According to the data reported by MarketWatch, he sold 13 million shares in the second quarter, double what he sold in the first quarter of the year and 10 times what he sold in the fourth quarter of last year.
Three years ago, Zuckerberg announced in a Facebook post he would sell 99% of his shares to fund philanthropic efforts.
This is bad
Ahead of earnings, Zuckerberg sold hundreds of thousands of shares at roughly $30 above where they were trading Thursday. The CEO sold 240,000 shares during market hours Wednesday, July 25, the same day the company reported earnings, and 524,000 shares a day earlier, according to the InsiderScore.com data, which is based on SEC filings, according to MarketWatch.

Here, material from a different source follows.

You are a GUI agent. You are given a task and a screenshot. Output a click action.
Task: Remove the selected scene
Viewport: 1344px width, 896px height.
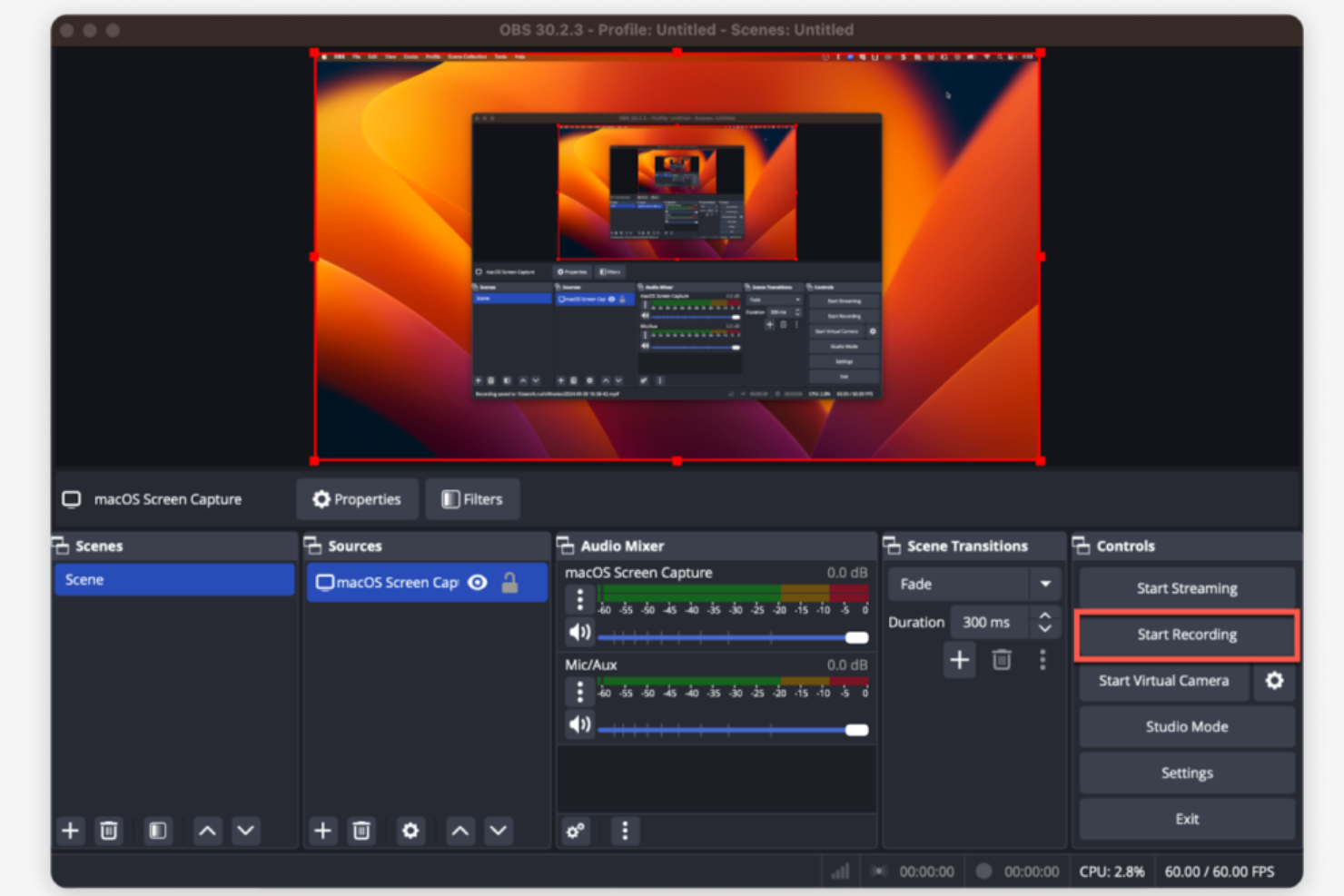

The company’s top lawyer, Colin Stretch, who announced this week he is leaving the company at the end of the year, was also among the top sellers last week and offloaded $157,000 worth of stock.
Chief Operating Officer Sheryl Sandberg sold $11.5 million worth, while Christopher Cox, chief product officer, sold $2 million worth, according to various sources.
“You have something that’s an outlier here,” James Cox, a professor at Duke University School of Law, told CNBC. “It happened to be a very bad quarter that they had — it doesn’t wear well.”
In this case, based on the Cambridge Analytica scandal, the University of North Carolina at Chapel Hill School of Law professor Thomas Lee Hazen said if nothing else this was “prudent” investing, and a good time to sell, according to CNBC.
“Unless there was something suspect about the plan, and I doubt there was, the sales are not that surprising,” Hazen said. “With the stock rising, the smart thing to do would have been to sell the stock before it took eventual earning hit.”
John Coffee, professor of law and director of the Center on Corporate Governance at Columbia Law School, said not all sales pursuant to Rule 10b5-1 are lawful, “although the exceptions are modest.” He underlined Zuckerberg’s estimated $80 billion net worth, according to CNBC.
Selling Facebook stock wouldn’t make much of a dent, especially when most of it is not going in his own pocket.
“It would not be worth the legal risk,” Coffee concluded.